======== Extract provided
Movie Review: Guilty By Suspicion (1991)
It should’ve been a slam dunk. A Hollywood movie about the blacklist (with its obvious heroes and villains) that was originally written by someone who had been blacklisted (Abraham Polonsky, “Force of Evil”), and starring one of the greatest actors of his generation (Robert De Niro).
So what happened? Why does it lie there?
I think it combines too many stories into too few characters in a way that doesn’t make sense dramatically or historically.
Take the opening. In September 1951, Larry Nolan (Chris Cooper) testifies in private session before the white-haired, fat men of HUAC—one literally smoking a cigar—and begs them not to force him to name names. “Don’t make me crawl through the mud,” he says. “They’re my friends.” It’s a powerful scene. The next time we see him, Nolan ruins a welcome-home party for director David Merrill (De Niro) by shouting, to the movie people gathered, “Who are we trying to kid? We’re all dead!” Then he goes home to burn books in his front yard—including, I should add, “The Catcher in the Rye,” which, since it had been published only two months earlier, was hardly on anyone’s list of “subversive” material yet. Upstairs, his wife, Dorothy (Patricia Wettig), drunk and hysterical, makes accusations and throws his clothes/typewriter out the window. It’s the stuff of melodrama. But that’s not the worst of it.
For the rest of the movie, Nolan becomes a major asshole. After naming his wife’s name, he sues her for sole custody of their child, and wins, since she, a former communist, is an unfit mother. (And he? No? Because he ratted?) She winds up alone, unemployable, and eventually kills herself in front of Merrill and his ex-wife, Ruth (Annette Bening), by driving her car off a cliff. At her funeral, Nolan doesn’t bat an eye.
This is a helluva 180: from begging “Don’t make me crawl through the mud” to throwing it on everyone without a thought. It’s like Nolan is two different people. Which he is.
The powerful opening scene is based on the 1951 testimony of Larry Parks (“The Jolson Story”), who used the “crawling through the mud” metaphor before HUAC in ’51, betrayed friends, and was blacklisted anyway. But he didn’t become a major asshole; he and his wife, Betty Garrett, stayed together. The second half of the 180? That’s probably based on someone like Elia Kazan, who named names but took a kind of neocon pride in it. Of his 1954 film “On the Waterfront,” he writes, “When Brando at the end yells . . . ‘I’m glad what I done!’ that was me saying, with identical heat, that I was glad I’d testified as I had.”
================
======== Stored data
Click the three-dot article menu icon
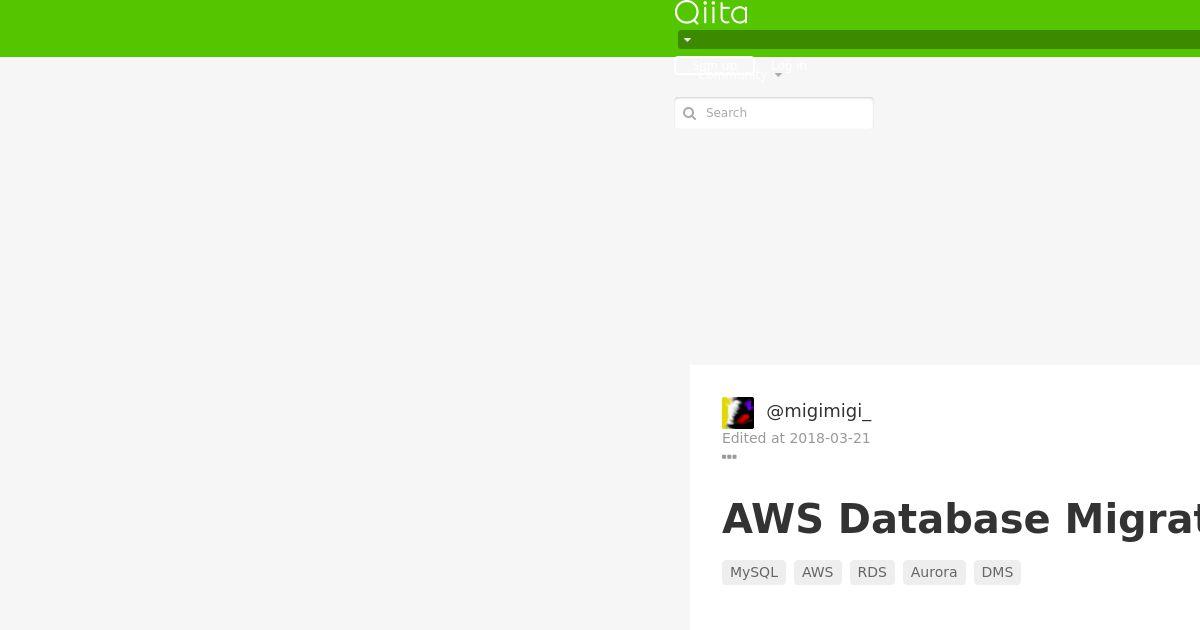The width and height of the screenshot is (1200, 630). pos(729,457)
================
- _Task directions_
Carry on the review of the 1991 film "Guilty by Suspicion" from the point where it stops. The data has no connection to the text.

- _Answer to this exercise_
And you can’t do that. You can’t combine two very different people and think you’ve made a whole character.
‘Wait, with who?’
We have a bigger problem with our main character. David Merrill seems bright enough, but at times he’s about as sharp as Homer Simpson.
Merrill, a golden boy director, has the ear of studio chief Darryl Zanuck (Ben Piazza), and has just returned from a few months in Europe, ready to start his next picture. Then the party; then the book burning, where Nolan warns him about HUAC: “Wait until Karlin and Wood put your nuts in a vise.”
He doesn’t have to wait long. The next morning, Zanuck breaks the news:
We got a problem. I got a board of directors in New York, and ... I gotta listen to ’em when they tell me my movies won’t get played because some guy running for Congress has a hard-on for Hollywood. Business is lousy, the theaters are empty, everyone’s staying home to watch Milton Berle dressed up as a woman. And now this.
Merrill’s quiet response: “What do you mean, ‘Now this,’ Darryl?”
Zanuck then gives him the name of an attorney, Felix Graff (Sam Wanamaker, who was himself blacklisted), to get straightened out.
Merrill’s quiet response: “I’m sorry, Darryl, I don’t get this.”
Then he goes to see Graff in a dingy hotel room (to preserve his rep, Graff says), and Graff talks about clearing his name with the House Un-American Activities Committee.
Merrill’s response: “Wait. With who?”
Then HUAC stooge Ray Karlin (Tom Sizemore, playing essentially Roy Cohn) emerges from the shadows, and says, “It’s probably no surprise to you that your name has come up as a communist sympathizer.”
Yes. Yes, it is a surprise. “Wait a minute,” Merrill says, “I’m no communist. I went to a couple of meetings 10 or 12 years ago—that’s it.”
I guess the point is to show how innocent Merrill is. It takes him this long to get up-to-speed. But man is it boring.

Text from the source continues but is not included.